Conductive electrospun polymer improves stem cell-derived cardiomyocyte function and maturation.
Publication Year:
2023
PubMed ID:
37898021
Funding Grants:
Public Summary:
Human pluripotent stem cell-derived cardiomyocytes (hPSC-CMs) are vital tools for modeling cardiac diseases but are immature morphologically and functionally compared to adult tissues. Here, we use electrospinning to generate a fibrous mesh network of blended conductive polymers and show that hPSC-CMs cultured on these scaffolds show signs of increased maturity. Our analysis indicates higher expression of cardiac genes, increased organization of structural proteins essential for electrical signaling, and improved calcium handling in hPSC-CMs cultured on these scaffolds versus hPSC-CMs cultured on non-conductive substrates.
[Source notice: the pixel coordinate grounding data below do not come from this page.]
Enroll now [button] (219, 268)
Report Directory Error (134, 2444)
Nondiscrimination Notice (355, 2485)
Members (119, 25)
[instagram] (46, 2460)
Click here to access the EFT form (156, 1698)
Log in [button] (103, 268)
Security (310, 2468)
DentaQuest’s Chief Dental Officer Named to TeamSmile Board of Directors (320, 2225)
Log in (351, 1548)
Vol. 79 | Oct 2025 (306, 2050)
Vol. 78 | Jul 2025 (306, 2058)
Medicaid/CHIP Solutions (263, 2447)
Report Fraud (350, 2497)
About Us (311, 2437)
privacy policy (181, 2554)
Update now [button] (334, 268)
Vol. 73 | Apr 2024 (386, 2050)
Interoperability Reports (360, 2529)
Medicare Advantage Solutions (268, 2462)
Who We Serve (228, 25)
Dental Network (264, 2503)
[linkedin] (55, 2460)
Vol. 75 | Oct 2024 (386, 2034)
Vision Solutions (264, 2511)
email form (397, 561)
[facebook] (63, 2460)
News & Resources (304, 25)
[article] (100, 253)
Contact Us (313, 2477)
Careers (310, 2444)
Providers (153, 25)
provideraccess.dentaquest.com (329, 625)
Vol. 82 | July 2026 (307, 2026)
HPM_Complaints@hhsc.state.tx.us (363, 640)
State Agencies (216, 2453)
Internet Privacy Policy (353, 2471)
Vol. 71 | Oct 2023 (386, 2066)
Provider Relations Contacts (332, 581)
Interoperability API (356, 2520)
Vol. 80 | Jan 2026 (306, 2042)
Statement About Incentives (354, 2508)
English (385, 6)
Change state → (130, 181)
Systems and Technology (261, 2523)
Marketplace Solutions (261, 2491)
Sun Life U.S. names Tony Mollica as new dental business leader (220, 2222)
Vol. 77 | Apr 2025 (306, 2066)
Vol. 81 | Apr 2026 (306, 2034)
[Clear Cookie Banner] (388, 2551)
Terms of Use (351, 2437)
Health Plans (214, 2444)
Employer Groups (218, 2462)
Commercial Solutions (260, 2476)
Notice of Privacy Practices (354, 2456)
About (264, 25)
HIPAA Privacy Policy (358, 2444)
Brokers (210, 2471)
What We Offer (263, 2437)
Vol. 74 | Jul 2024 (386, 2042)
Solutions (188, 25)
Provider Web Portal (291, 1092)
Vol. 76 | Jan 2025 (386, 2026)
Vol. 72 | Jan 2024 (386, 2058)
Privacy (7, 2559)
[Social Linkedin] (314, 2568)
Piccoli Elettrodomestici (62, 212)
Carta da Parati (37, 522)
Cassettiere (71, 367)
This study suggests conductive polymer scaffolds are supportive of electrical coupling and enhance maturation of hPSC-CMs.
Scientific Abstract:
Despite numerous efforts to generate mature human pluripotent stem cell-derived cardiomyocytes (hPSC-CMs), cells often remain immature, electrically isolated, and may not reflect adult biology. Conductive polymers are attractive candidates to facilitate electrical communication between hPSC-CMs, especially at sub-confluent cell densities or diseased cells lacking cell-cell junctions. Here we electrospun conductive polymers to create a conductive fiber mesh and assess if electrical signal propagation is improved in hPSC-CMs seeded on the mesh network. Matrix characterization indicated fiber structure remained stable over weeks in buffer, scaffold stiffness remained near in vivo cardiac stiffness, and electrical conductivity scaled with conductive polymer concentration. Cells remained adherent and viable on the scaffolds for at least 5 days. Transcriptomic profiling of hPSC-CMs cultured on conductive substrates for 3 days showed upregulation of cardiac and muscle-related genes versus non-conductive fibers. Structural proteins were more organized and calcium handling was improved on conductive substrates, even at sub-confluent cell densities; prolonged culture on conductive scaffolds improved membrane depolarization compared to non-conductive substrates. Taken together, these data suggest that blended, conductive scaffolds are stable, supportive of electrical coupling in hPSC-CMs, and promote maturation, which may improve our ability to model cardiac diseases and develop targeted therapies.